Leaptrott takes us in detail through a hypothetical scenario to demonstrate how her concepts can be put into practice when approaching an unfamiliar culture. This shows us how to deduce correct protocol from a known cultural identity and how to develop an appropriate game plan. Her approach - which she says is appropriate for dealing with any culture anywhere in the world - consists of the following steps:
In addition to general guidance, the book is crammed with detail on specific places. Two chapters present detailed information about major regions and countries of the world, showing how the game is played in different parts of the globe. These include the Arab World Game, the Pacific Rim Game, the Australian Game and the African Game, among others. A final, long chapter serves as a quick reference guide to many individual nations ranging from Argentina to Vietnam. For each country, Leaptrott provides data about its cultural type and primary motivation (for England, the latter is ‘maintenance of both status and the status quo’!), the game plan pursued by that culture, and the local rules for business. Leaptrott even includes a chapter on ‘The Exciting Game of International Dining’, which she describes as ‘a game of position, skill and honour’.
Leaptrott is concerned not merely with suggesting what to do but also why a behaviour is appropriate and necessary in a particular cultural setting. She lays down three prime directives for cross-cultural preparation. Never play the game by trying to become like your opponent, and never expect your opponent to become like you. Never judge another culture as being good or bad relative to your own. Remember that the global business game is about people. (The latter is a warning for Americans who, says Leaptrott, tend to focus on numbers and products rather than seeing business as interaction among people).
Some people may say that Leaptrott’s approach encourages stereotyping. The savvy international manager knows, however, that a stereotype can actually be a very useful starting point in any new cross-cultural situation - as long as he or she is prepared to modify or abandon the stereotype when new information appears. That is how Leaptrott’s book should be used - as a springboard for further reflection rather than a definitive description of particular cultures.

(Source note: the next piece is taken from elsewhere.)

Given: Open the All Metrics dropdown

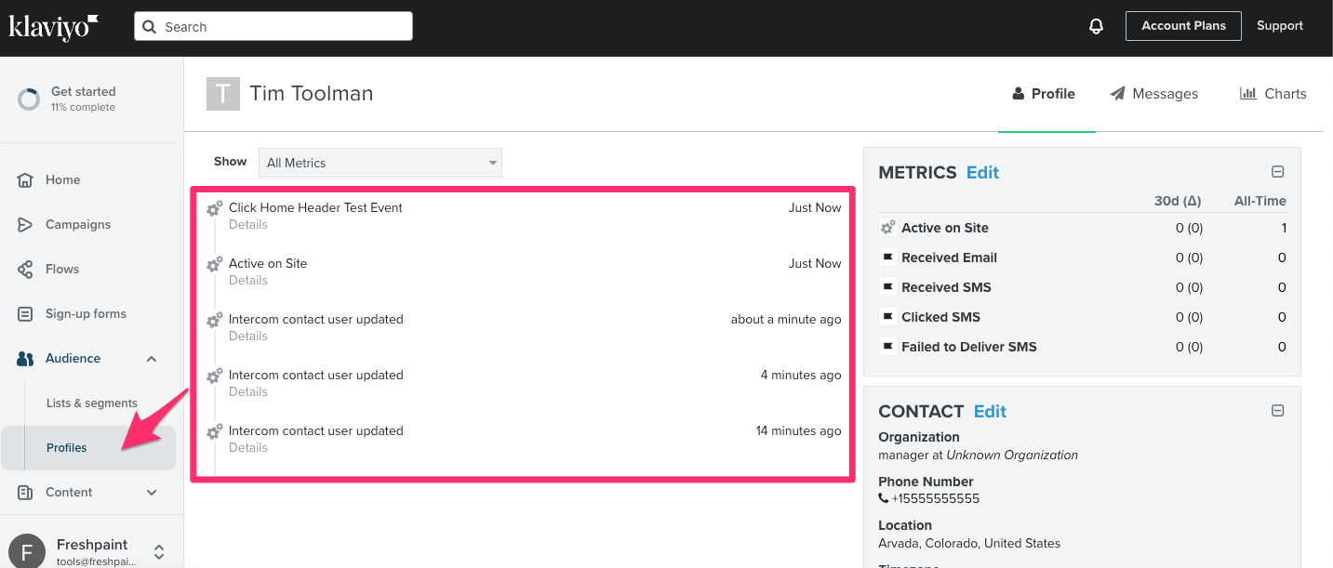Looking at the screenshot, I should 380,163.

To go back to the question we started with. Digital technology is bound to have some impact on culture - and vice versa. Just how the two interact and how they together affect business performance might be a fruitful area for research. Is it possible that some cultures may possess some advantages over others in the digital economy? If Rosabeth Moss Kanter is right when she suggests (in her book Evolve) that dotcom success depends on creating a spirit of community among employees and partners, do the collective cultures described by Nan Leaptrott have a head start? Or, will the greater individualism of the pluralists have the edge in innovation?